Большие девочки тоже делают глупости — страница 12 из 41

— Зачем? — Юля было обиделась, но потом передумала. У пресс-службы тяжелый хлеб. Они должны быть, с одной стороны, рядом с руководством компании, а с другой — держать дистанцию, придумывать официальные версии, словом, создавать позитивный имидж фирмы в рамках позитивного имиджа власти. Какую вот официальную версию можно придумать про нападение на Генерального директора? Либо тщательно скрывать информацию, которая имеет обыкновение просачиваться даже сквозь щели в форточках, либо «стоять на упоре» официальной версии — улыбаться и говорить: «Без комментариев». Оля Виноградова выбрала второй вариант и была абсолютно права — ей необходимо учитывать реакцию на происшедшее общественности, конкурентов и партнеров, а реакция эта будет любопытно-негативной.

— Я тебя буду записывать, когда ты мне расскажешь о конкурентных преимуществах вашей авиакомпании. Идет?

— Идет! А то я уже не знаю, куда от журналистов прятаться. Марк Александрович в больнице в сознание не пришел. Больше я ничего не знаю. Говорят, что он накануне встречался с какой-то журналисткой, интервью давал, но это шло не через пресс-службу, поэтому я тоже не даю комментариев.

— Не давал он никакого интервью.

— Почему ты так решила?

— Потому что эта журналистка — я.

— Ты?!! Ну, Сорнева, ты, как всегда, отличилась! Почему ты мне сразу ничего не сказала?

— А что я должна была тебе сказать? Что твой босс хотел со мной о чем-то поговорить? Зинаида Ивановна утверждает, что хотел. Я про это ничего не знаю и гражданина Бельстона никогда прежде не видела, впервые увидела, когда он сидел за столом с проломленной головой.

— Теперь понятно, отчего следователь злился и про несанкционированное фото говорил, что его скоро распространят все издания. Это ты успела?

— Моих рук дело. — Юлька виновато посмотрела на Ольгу. — Прости, но я же не знала, что ты здесь работаешь. Я ведь прежде всего «журналюга» и работала на свое издание, а не на вашу авиакомпанию.

— Да я понимаю. Я ведь тоже в пресс-службу из газеты пришла и первое время на себя удивлялась, думала, что не смогу тут работать, но ничего, привыкла, зарплата хорошая, больше, чем в газете. Значит, ты не собираешься писать позитивный материал?

— Ну, ты меня пойми как коллега. Я оказалась в центре событий, и мне, извини, не до позитивного имиджа ваших самолетов. Но несколько вопросов о безопасности я бы хотела тебе задать, потому что самолеты «Грин-авиа» никогда не ломаются, не выходят из строя. Я внимательно почитала ваши статьи. Тебе это не кажется странным — отсутствие проблем?

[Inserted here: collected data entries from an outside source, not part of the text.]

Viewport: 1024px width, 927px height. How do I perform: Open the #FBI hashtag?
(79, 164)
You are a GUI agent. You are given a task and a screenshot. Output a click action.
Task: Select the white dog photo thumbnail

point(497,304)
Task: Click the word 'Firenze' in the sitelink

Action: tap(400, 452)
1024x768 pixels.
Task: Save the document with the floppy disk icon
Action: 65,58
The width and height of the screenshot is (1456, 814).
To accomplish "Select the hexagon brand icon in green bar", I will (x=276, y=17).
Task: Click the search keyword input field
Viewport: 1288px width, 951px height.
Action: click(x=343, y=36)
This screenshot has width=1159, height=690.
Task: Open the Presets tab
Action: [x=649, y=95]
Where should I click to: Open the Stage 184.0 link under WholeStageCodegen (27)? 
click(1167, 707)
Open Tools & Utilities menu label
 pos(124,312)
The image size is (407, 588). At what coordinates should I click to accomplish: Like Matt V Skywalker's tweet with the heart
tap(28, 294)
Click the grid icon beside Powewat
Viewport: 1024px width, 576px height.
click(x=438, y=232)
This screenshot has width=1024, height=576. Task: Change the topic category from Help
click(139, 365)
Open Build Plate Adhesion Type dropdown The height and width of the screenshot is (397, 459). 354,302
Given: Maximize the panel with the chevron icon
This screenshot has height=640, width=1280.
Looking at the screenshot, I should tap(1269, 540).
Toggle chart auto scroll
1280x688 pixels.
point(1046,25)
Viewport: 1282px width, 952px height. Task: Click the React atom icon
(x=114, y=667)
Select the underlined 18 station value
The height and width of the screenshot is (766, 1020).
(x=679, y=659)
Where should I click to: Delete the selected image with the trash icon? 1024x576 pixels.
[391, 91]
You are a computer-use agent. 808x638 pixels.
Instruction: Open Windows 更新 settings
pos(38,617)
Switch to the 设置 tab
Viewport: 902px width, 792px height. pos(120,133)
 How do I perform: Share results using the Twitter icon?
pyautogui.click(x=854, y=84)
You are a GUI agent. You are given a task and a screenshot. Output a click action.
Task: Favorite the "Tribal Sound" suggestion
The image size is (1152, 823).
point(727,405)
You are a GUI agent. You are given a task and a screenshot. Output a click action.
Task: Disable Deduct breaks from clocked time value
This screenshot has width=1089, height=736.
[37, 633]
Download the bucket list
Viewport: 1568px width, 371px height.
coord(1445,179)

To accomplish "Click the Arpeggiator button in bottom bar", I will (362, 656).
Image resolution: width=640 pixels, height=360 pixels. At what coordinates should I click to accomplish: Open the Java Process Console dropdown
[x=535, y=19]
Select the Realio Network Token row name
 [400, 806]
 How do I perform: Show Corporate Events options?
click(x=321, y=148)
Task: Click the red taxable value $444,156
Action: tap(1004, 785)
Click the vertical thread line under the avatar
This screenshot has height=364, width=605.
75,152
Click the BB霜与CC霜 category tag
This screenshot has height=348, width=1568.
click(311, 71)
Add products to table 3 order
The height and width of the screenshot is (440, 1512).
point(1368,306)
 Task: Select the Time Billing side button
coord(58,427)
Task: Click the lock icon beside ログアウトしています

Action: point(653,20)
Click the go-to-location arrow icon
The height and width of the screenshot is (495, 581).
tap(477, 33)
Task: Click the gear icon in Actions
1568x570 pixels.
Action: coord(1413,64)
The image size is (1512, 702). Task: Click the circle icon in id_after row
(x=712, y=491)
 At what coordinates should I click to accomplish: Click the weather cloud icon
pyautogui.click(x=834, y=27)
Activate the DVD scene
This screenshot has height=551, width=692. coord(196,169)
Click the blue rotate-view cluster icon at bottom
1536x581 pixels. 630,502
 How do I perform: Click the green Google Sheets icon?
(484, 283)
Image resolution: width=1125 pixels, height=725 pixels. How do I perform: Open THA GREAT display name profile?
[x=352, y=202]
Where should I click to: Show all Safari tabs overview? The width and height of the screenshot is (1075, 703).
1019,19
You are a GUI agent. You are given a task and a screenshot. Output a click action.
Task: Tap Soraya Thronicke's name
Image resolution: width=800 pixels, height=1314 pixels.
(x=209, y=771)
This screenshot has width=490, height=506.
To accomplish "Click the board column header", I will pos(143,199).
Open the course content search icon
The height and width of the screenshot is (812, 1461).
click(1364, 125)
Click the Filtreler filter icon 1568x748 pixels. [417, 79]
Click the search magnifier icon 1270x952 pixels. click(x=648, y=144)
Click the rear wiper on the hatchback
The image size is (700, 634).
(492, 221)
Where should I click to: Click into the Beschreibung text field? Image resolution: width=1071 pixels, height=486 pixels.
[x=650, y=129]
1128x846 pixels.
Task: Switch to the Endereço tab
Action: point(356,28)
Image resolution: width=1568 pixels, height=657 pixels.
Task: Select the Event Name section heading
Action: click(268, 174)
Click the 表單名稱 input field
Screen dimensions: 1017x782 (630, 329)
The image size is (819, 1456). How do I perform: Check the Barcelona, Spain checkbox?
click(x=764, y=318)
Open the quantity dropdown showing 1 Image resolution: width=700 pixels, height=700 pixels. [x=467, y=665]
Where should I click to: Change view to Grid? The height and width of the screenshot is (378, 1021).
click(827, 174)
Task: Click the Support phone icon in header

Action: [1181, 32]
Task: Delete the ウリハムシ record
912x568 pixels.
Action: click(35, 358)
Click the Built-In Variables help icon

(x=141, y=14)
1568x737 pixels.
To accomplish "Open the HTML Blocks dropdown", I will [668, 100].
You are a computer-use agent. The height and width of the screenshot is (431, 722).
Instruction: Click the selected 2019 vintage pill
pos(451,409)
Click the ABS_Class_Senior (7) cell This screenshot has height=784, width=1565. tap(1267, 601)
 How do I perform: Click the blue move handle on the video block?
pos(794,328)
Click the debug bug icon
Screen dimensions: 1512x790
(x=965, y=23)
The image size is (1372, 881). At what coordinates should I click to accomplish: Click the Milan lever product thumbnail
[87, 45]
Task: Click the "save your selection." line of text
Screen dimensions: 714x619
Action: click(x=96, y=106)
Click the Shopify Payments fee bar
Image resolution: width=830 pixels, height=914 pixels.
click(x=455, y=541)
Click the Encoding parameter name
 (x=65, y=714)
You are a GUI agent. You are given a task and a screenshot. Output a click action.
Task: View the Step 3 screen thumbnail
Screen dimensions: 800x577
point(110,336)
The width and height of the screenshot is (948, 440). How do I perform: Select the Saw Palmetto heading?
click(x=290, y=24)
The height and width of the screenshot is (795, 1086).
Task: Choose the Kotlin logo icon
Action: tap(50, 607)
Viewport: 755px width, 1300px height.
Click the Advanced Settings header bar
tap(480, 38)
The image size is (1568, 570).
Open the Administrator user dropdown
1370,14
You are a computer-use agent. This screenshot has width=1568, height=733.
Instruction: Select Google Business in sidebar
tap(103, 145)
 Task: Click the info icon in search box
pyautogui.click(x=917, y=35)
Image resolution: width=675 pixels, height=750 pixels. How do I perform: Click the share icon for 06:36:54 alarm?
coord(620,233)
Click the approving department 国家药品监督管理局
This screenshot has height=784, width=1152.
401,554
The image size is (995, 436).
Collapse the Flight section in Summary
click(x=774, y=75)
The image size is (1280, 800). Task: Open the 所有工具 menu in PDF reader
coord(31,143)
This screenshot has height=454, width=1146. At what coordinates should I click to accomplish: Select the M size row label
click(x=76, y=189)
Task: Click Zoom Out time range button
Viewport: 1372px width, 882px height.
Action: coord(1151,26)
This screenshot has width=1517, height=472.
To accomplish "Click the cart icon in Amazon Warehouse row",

Оля сделала глубокий вдох и начала произносить заученный стандартный текст пресс-службы про обновленные лайнеры, про увеличение парка воздушных судов, про рынок бизнес-перевозок, про новые маршруты и обслуживание в соответствии с требованиями и пожеланиями клиента, про оснащенную техническую базу, про инженеров и техников, прошедших жесткий профессиональный отбор. Когда Виноградова закончила, Юлька облегченно вздохнула и задала вопрос, ради которого, собственно, и организовала эту встречу:

— Скажи, а как давно Анна Красновская у вас в пресс-службе работает? И как мне ее найти — может, телефон ее есть?

Оля замерла, как будто увидела неожиданное препятствие, и обиженно сказала:

— Ты решила меня разыграть?

— Нет, — честно ответила Сорнева. — Зачем? Мы же с тобой говорим, понимая смыслы. У нас же не диалог о музыке между оперным исполнителем и представителем африканского племени бубал, который играет на барабане во время жертвоприношения.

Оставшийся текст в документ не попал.